PAGE TEXT:
# Stihl string trimmer replacement head



## Cycledude (May 22, 2018)

My Stihl string trimmer needs a new head, the Stihl prices for replacement heads are acceptable but I have always hated loading string into the stupid thing, any recommendations for a easier to use replacement head ?


----------



## GlynnC (May 22, 2018)

SpeedFeed heads work great, easy to load. Most of the commercial guys around here use them.


----------



## WesternSaw (Jun 4, 2018)

Just saw an add for an new Oregon head not sure how it works maybe check out their website . I hate winding the line up on my stihl trimmer ! If you don't wind it on just right it jams the line up
WestenSaw


----------



## blades (Jun 4, 2018)

There are 3 blade heads available both from Stilh and after market.


----------



## CUCV (Jun 4, 2018)

Another vote for the speedfeed head. super easy to load.


----------



## WesternSaw (Jun 4, 2018)

Is one speed head better than another ? Stihl over a certain after market one ? I did mention the new Oregon one but have only seen the video have not seen it in person. I would also imagine the after market ones come with adapters to fit Stihl trimmers .
Thanks
WesternSaw


----------



## Cycledude (Jun 12, 2018)

Probably shouldn’t have but I wound up getting another Stihl head, obviously it works better than the old worn out one did but I haven’t needed to load any string yet.


----------



## 1Alpha1 (Jun 16, 2018)

I picked up a Speed Feed head that ECHO uses on some of their better line trimmers. Bought it on a spur of the moment decision. 

I haven't even used it yet though. It came with adapters to fit various brands of line trimmers. I've become pretty adept at reloading the Stihl trimmer heads. It's now become so easy, it's no big deal for me. 

A tip to keep them from getting all clogged up, it to take them apart after each use and hose them out. That takes me like a minute or so to do that.


----------



## WesternSaw (Jun 16, 2018)

WesternSaw said:


> Just saw an add for an new Oregon head not sure how it works maybe check out their website . I hate winding the line up on my stihl trimmer ! If you don't wind it on just right it jams the line up
> WestenSaw


Anyone checked this one out yet ?

DATA PROVIDED:
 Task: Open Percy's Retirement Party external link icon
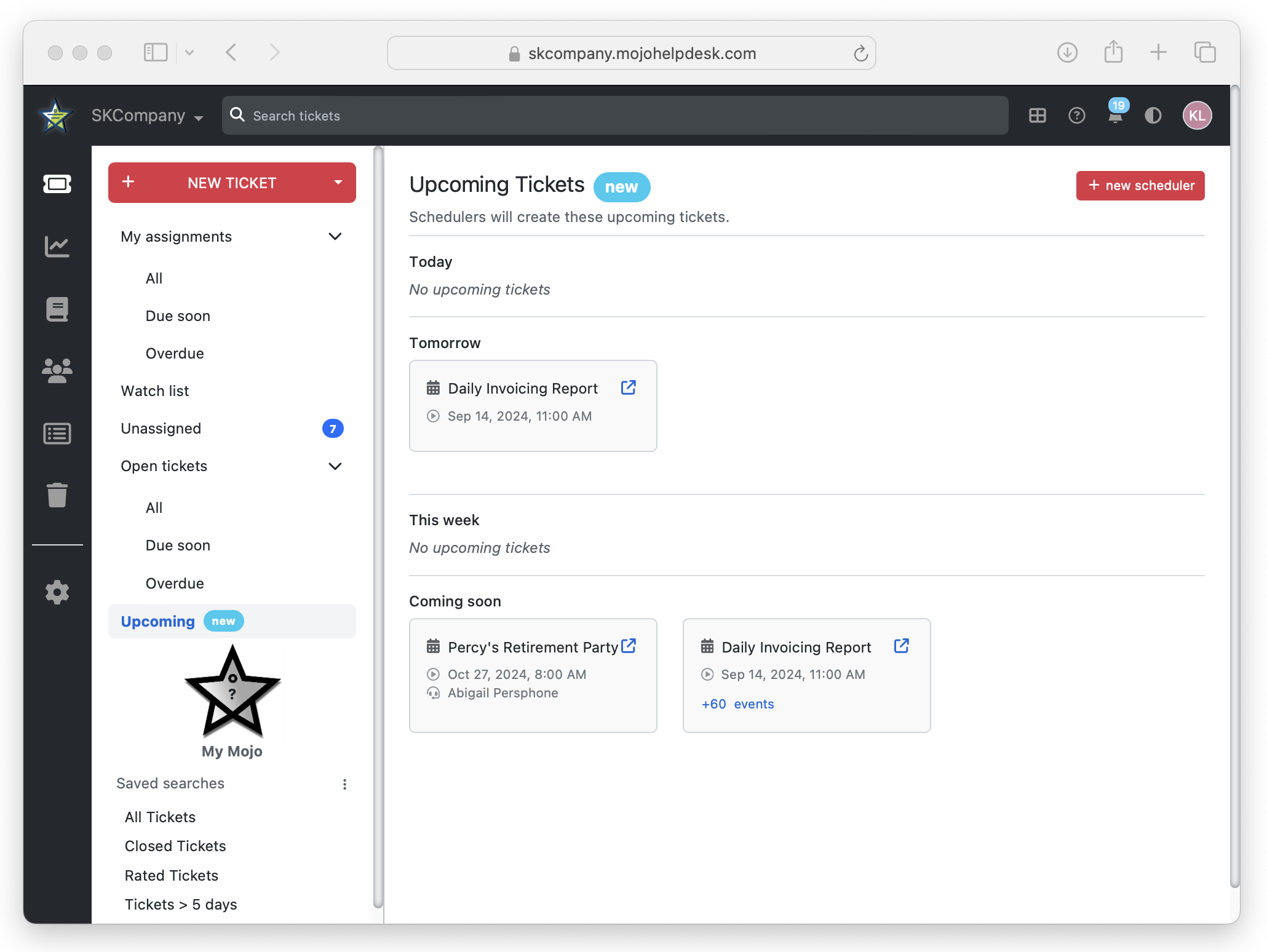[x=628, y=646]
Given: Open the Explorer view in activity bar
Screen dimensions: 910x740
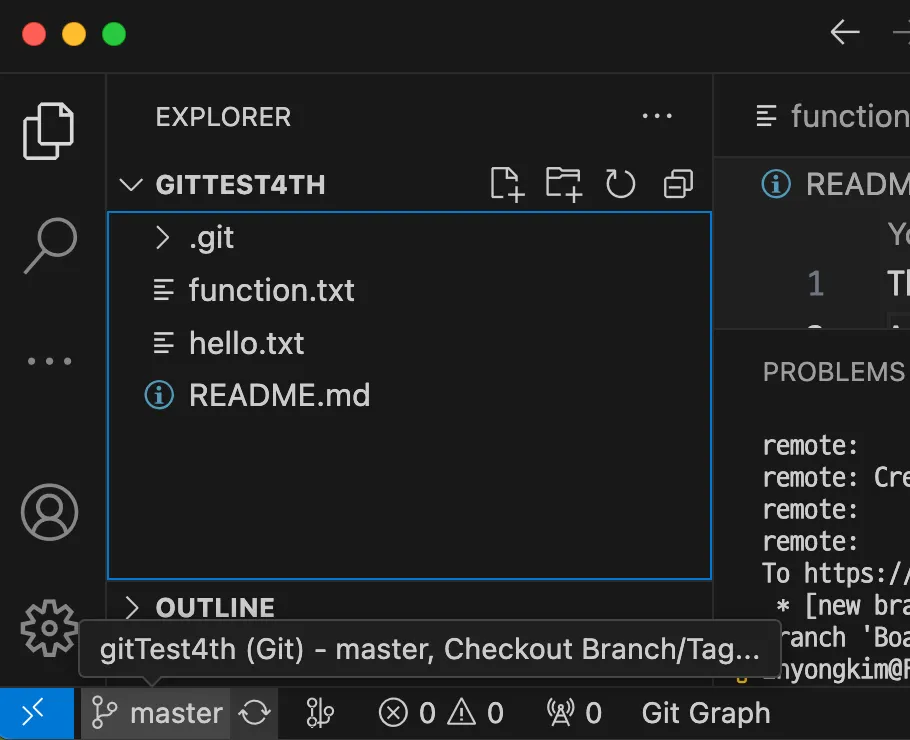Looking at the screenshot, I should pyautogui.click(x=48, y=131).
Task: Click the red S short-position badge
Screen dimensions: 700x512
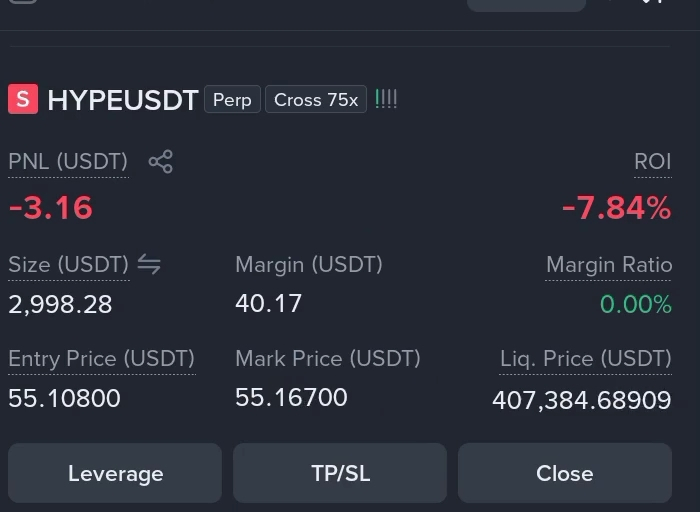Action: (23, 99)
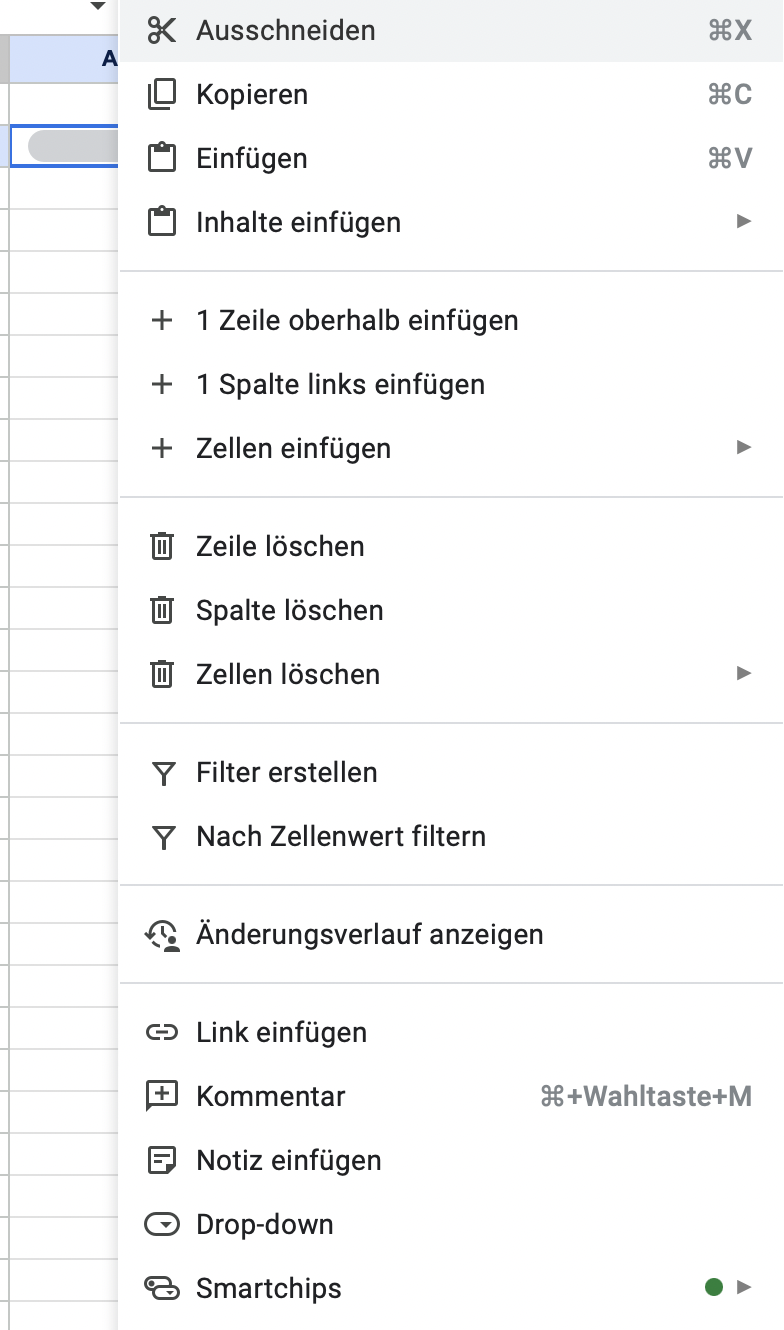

---

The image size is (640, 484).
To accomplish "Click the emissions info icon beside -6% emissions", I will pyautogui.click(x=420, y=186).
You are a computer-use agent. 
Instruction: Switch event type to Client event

TASKS TO PERFORM:
(1) Reproduce the part of the trimmer head thread from "## Cycledude (May" to "replacement head ?".
(2) Continue the thread about Stihl trimmer replacement heads from where it stops.
The lines are separate from the thread about Stihl trimmer heads.

FINAL RESULTS:
(1)
## Cycledude (May 22, 2018)

My Stihl string trimmer needs a new head, the Stihl prices for replacement heads are acceptable but I have always hated loading string into the stupid thing, any recommendations for a easier to use replacement head ?

(2)
Thanks
WesternSaw


----------



## Cycledude (Jun 16, 2018)

Oregon makes a bunch of different heads, is this the one your referring to ?
https://www.amazon.com/Oregon-Speed...targid=pla-349807859450&psc=1#customerReviews


----------



## GlynnC (Jun 17, 2018)

Cycledude said:


> Oregon makes a bunch of different heads, is this the one your referring to ?
> https://www.amazon.com/Oregon-Speed...targid=pla-349807859450&psc=1#customerReviews



If you use much line, it can get expensive with this head. The SpeedFeed 400 is what I’m now using—very easy to load, feeds good.


----------



## BangBang77 (Jun 26, 2018)

On the small to mid-size trimmers, go with the Speed Feed 400. I run it on my FS94R, FS74R, and my FS111R. I run the larger 450 Speed Feed on my FS240R.

I think the 400 allows for greater head speed and more manueverability than the 450, which is a benefit on a smaller displacement trimmer.

I don't have a problem with the standard 25-2 head that comes on the Stihl commercial trimmers, but time is money when I'm running a trimmer. Seconds equal minutes equal hours equal time and money lost on my jobs.


----------



## WesternSaw (Jun 27, 2018)

Cycledude said:


> Oregon makes a bunch of different heads, is this the one your referring to ?
> https://www.amazon.com/Oregon-Speed...targid=pla-349807859450&psc=1#customerReviews


Yep I think that's the one !
WesternSaw


----------



## WesternSaw (Jun 27, 2018)

BangBang77 said:


> On the small to mid-size trimmers, go with the Speed Feed 400. I run it on my FS94R, FS74R, and my FS111R. I run the larger 450 Speed Feed on my FS240R.
> 
> I think the 400 allows for greater head speed and more manueverability than the 450, which is a benefit on a smaller displacement trimmer.
> 
> I don't have a problem with the standard 25-2 head that comes on the Stihl commercial trimmers, but time is money when I'm running a trimmer. Seconds equal minutes equal hours equal time and money lost on my jobs.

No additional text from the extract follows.